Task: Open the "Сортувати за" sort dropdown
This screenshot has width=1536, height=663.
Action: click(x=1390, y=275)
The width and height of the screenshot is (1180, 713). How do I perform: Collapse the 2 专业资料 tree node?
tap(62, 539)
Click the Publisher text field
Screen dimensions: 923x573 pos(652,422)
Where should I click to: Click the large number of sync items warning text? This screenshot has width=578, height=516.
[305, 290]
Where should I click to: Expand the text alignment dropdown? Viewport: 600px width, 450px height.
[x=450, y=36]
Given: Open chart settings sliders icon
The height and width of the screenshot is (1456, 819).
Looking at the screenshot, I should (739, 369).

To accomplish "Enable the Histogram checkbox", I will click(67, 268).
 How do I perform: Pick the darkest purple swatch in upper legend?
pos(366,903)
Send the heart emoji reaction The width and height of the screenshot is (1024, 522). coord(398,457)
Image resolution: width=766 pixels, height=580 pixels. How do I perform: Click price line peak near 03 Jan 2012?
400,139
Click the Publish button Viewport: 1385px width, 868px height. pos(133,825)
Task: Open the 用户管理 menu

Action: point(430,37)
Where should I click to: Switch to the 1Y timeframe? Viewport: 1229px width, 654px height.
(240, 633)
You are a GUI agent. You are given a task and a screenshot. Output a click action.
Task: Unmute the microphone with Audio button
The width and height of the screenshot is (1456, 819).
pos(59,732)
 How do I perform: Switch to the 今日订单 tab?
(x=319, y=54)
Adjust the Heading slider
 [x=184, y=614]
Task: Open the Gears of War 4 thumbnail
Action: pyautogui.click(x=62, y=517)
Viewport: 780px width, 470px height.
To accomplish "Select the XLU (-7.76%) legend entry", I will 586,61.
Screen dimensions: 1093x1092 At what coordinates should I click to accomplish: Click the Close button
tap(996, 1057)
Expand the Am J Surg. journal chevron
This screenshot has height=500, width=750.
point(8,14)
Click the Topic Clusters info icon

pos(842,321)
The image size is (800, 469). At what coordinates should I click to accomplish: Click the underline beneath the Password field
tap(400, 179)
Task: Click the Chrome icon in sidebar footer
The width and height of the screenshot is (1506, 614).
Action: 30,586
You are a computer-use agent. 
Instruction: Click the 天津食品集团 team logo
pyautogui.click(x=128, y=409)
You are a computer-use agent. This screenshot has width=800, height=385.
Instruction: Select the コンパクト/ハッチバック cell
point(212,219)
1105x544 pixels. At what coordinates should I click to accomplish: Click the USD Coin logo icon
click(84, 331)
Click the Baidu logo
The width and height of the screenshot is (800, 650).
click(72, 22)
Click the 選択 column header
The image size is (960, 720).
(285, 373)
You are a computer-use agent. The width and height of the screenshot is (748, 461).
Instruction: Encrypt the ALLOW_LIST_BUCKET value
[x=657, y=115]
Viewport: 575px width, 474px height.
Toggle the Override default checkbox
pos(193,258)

━━━━━━

* _Exercise prompt_: Set down every line of the listing above again, exactly as given.

* _Output for this task_:
Task: Open the "Сортувати за" sort dropdown
This screenshot has width=1536, height=663.
Action: click(x=1390, y=275)
The width and height of the screenshot is (1180, 713). How do I perform: Collapse the 2 专业资料 tree node?
tap(62, 539)
Click the Publisher text field
Screen dimensions: 923x573 pos(652,422)
Where should I click to: Click the large number of sync items warning text? This screenshot has width=578, height=516.
[305, 290]
Where should I click to: Expand the text alignment dropdown? Viewport: 600px width, 450px height.
[x=450, y=36]
Given: Open chart settings sliders icon
The height and width of the screenshot is (1456, 819).
Looking at the screenshot, I should (739, 369).

To accomplish "Enable the Histogram checkbox", I will click(67, 268).
 How do I perform: Pick the darkest purple swatch in upper legend?
pos(366,903)
Send the heart emoji reaction The width and height of the screenshot is (1024, 522). coord(398,457)
Image resolution: width=766 pixels, height=580 pixels. How do I perform: Click price line peak near 03 Jan 2012?
400,139
Click the Publish button Viewport: 1385px width, 868px height. pos(133,825)
Task: Open the 用户管理 menu

Action: point(430,37)
Where should I click to: Switch to the 1Y timeframe? Viewport: 1229px width, 654px height.
(240, 633)
You are a GUI agent. You are given a task and a screenshot. Output a click action.
Task: Unmute the microphone with Audio button
The width and height of the screenshot is (1456, 819).
pos(59,732)
 How do I perform: Switch to the 今日订单 tab?
(x=319, y=54)
Adjust the Heading slider
 [x=184, y=614]
Task: Open the Gears of War 4 thumbnail
Action: pyautogui.click(x=62, y=517)
Viewport: 780px width, 470px height.
To accomplish "Select the XLU (-7.76%) legend entry", I will 586,61.
Screen dimensions: 1093x1092 At what coordinates should I click to accomplish: Click the Close button
tap(996, 1057)
Expand the Am J Surg. journal chevron
This screenshot has height=500, width=750.
point(8,14)
Click the Topic Clusters info icon

pos(842,321)
The image size is (800, 469). At what coordinates should I click to accomplish: Click the underline beneath the Password field
tap(400, 179)
Task: Click the Chrome icon in sidebar footer
The width and height of the screenshot is (1506, 614).
Action: 30,586
You are a computer-use agent. 
Instruction: Click the 天津食品集团 team logo
pyautogui.click(x=128, y=409)
You are a computer-use agent. This screenshot has width=800, height=385.
Instruction: Select the コンパクト/ハッチバック cell
point(212,219)
1105x544 pixels. At what coordinates should I click to accomplish: Click the USD Coin logo icon
click(84, 331)
Click the Baidu logo
The width and height of the screenshot is (800, 650).
click(72, 22)
Click the 選択 column header
The image size is (960, 720).
(285, 373)
You are a computer-use agent. The width and height of the screenshot is (748, 461).
Instruction: Encrypt the ALLOW_LIST_BUCKET value
[x=657, y=115]
Viewport: 575px width, 474px height.
Toggle the Override default checkbox
pos(193,258)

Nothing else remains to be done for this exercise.